In this State, Runkins for Rankin, and Dulks Helker for Helker Duts, ut supra, also Willie Fanes for Willis Fain, 95 N.C. 682; Deadema for Diadema, 24 N.C. 346; Michaels for Michal, 44 N.C. 410; Anny for Anne, 12 N.C. 513; Hawood for Haywood, 94 (720) N.C. 913; Susan for Susannah, 67 N.C. 55.

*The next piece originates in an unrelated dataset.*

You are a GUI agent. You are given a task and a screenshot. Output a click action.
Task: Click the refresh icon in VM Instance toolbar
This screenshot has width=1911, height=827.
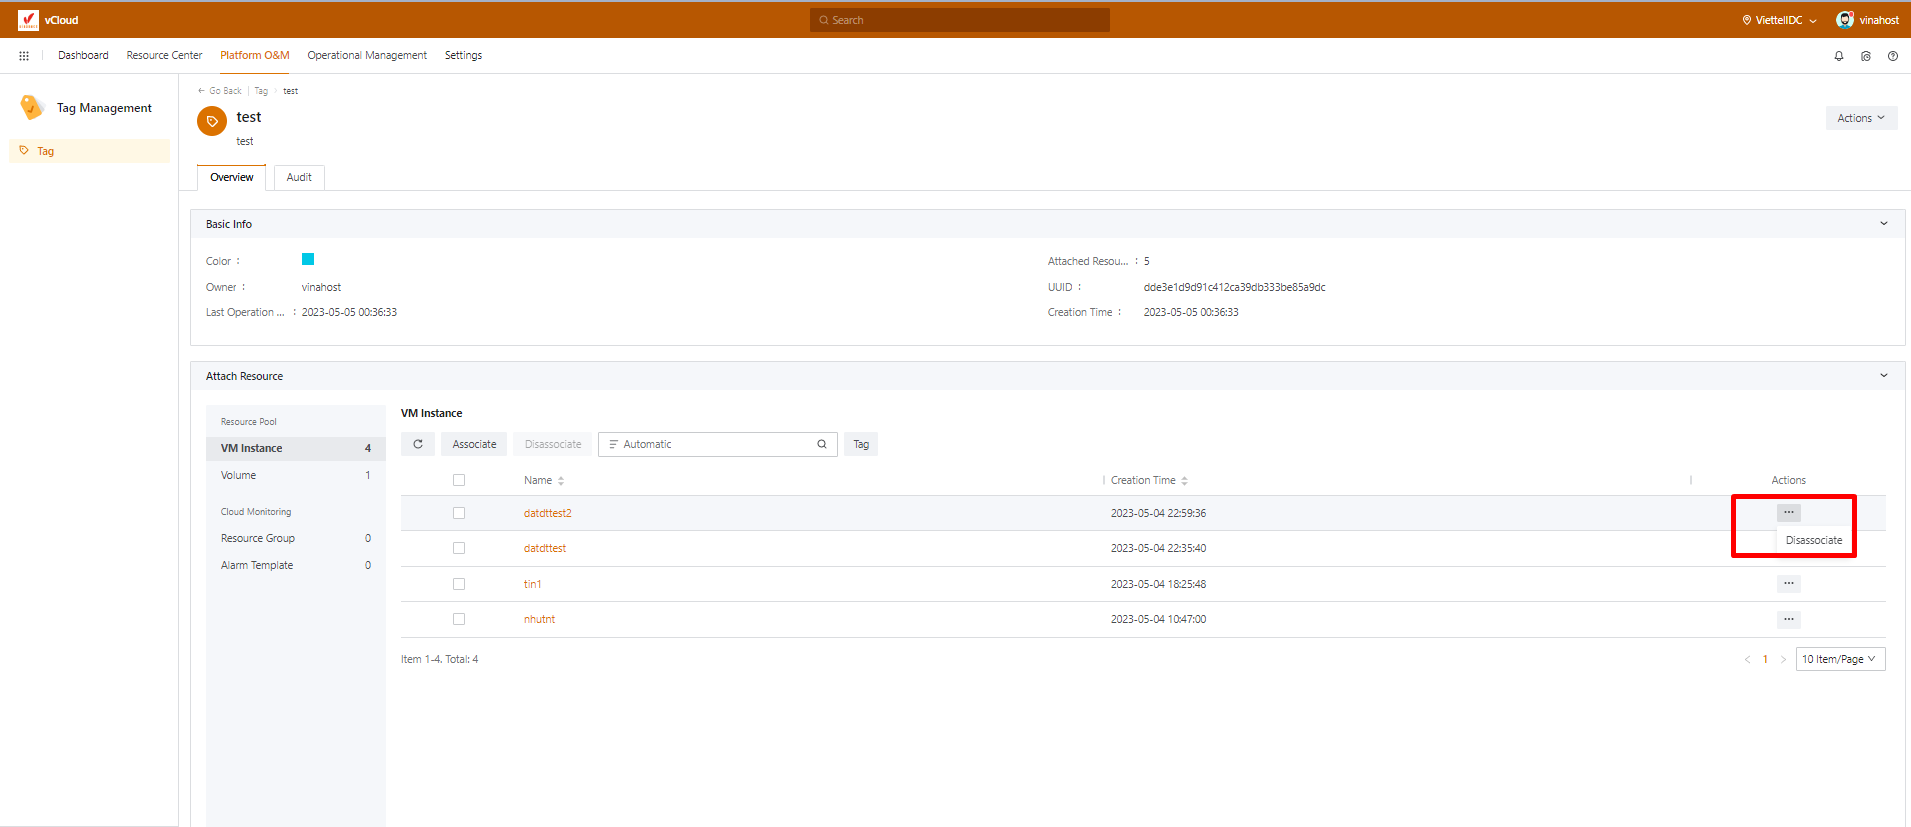coord(418,444)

In other States, among many names held idem sonans, and not a variance, the following may be cited at random: Allesandro and Alexander, 105 Pa. St., 1; Anthrom and Antrum, 3 Rich, S.C., 68; Bobb and Bubb, 39 Pa. St., 429; Brearley and Brailey, 46 N.W. 101; Bert Samund and Bernt Sannerud, 38 Minn. 229; Barnabus and Barney, 17 Vt. 562; Beckwith and Beckworth, 4 Black, Ind., 171; Burdet and Boudet, 17 Ala. 106; Cuffee and Cuff, 12 Rich, S.C., 24; Conn and Coen, 8 Ind. 18; Colburn and Coburn, 23 Pick., 57; Deorges and Dierkes, 37 Mo., 576; Dillahanty and Dillahunty, 12 S.W. 55; Elliott and Ellett, 85 Tenn. 171; Fauntleroy and Fontleroy, 27 Tex. Appeals, 381; February and February, 4 Tex. Appeals, 70; Fayelville and Fayetteville, U.S. v. Hinman, 1 Bald., 292; Foster and Faster, 1 Tex. Appeals, 533; George Rooks and Geo. W. Rux, 83 Ala. 79; Giddings and Gidinas, 17 Wis. 597; Girous and Geroux,29 Ind. 93; Heremon and Hariman, 19 Vt. 530; Haverly and Haverly,21 Mo., 480; J. D. Hubba and Joel D. Hubbard, 97 Mo., 311; Isah and Isaiah, 5 B. Mon., Ky., 297; Jefferds and Jervais, 147 Mass. 414; Kay and Key, 16 East, 112; Kealiher and Keolhier and Kelhier, 81 Me. 531; Kreily and Kreitz for Crits, 125 Ill. 141; Leberung and Lebrum, 2 Wn. (U.S.), 201; Lawson and Lossene, 81 Mo., 387; Leaphardt and Leaphat, 5 Black, Ind., 278; T. C. Lucky and C. C. Lucky, Brown v. State, 32 Tex. 124 [32 Tex. 124]; Mary Etta and Marietta, 2 Texas Appeals 520[2 Tex.Crim. 520]; Minner and Miner, 15 Johns., N. Y., 226; McLaughlin and McGlofflin, 52 Ind. 476; Marres and Mars, 103 Mass. 421; Moser and Mousener, 1 Ark. 503; Nuton and Newton, 26 Minn. 529; Pilip and Philip, 1 Ala. 197; Petterson and Patterson, 9 Cow., N.Y., 140; Petrie and Petris (almost this very sound, e for s), 3 Cal. 219; Preyer and Prior, 61 Ala. 16; Rae and Wray, 3 Upp., L. J., 69; Shafer and Shaffer (also similar to the sound here), 29 Kan. 337; Shields and Sheals, 3 Luz leg. Obs. (Pa.), 174; Stafford and (721) Stratford, Chitty, 355; Sunderland and Sandland, 2 How., Pr., 31; St. Clair and Sinclair, 39 Ill. 129; Storrs and Stores,81 N.Y. 1; Sofira and Sofia, 7 Tex. Appeals, 329; Tinmarsh and Tidmarsh, 11 Moore, 231; Userrey and Usery, 10 Ala. 370; Whyneard and Winyard, R. and R., 412; Zemeriah and Zimri, 55 Ill. 490. *501

In Gooden v. State, 65 Ala. 178, the name attempted to be forged was Thweatt. The forgery had it Threet. The conviction was sustained. This indictment being for forgery, it was not necessary that the forgery should have been "calculated to deceive, and did deceive." That applies only to obtaining goods under false pretense. The forgery may be awkward or clumsy. The party is guilty if there is the fraudulent intent to deceive by a forged paper, though the forgery is detected. 8 A.E., 462. It is not essential that any one should be actually defrauded.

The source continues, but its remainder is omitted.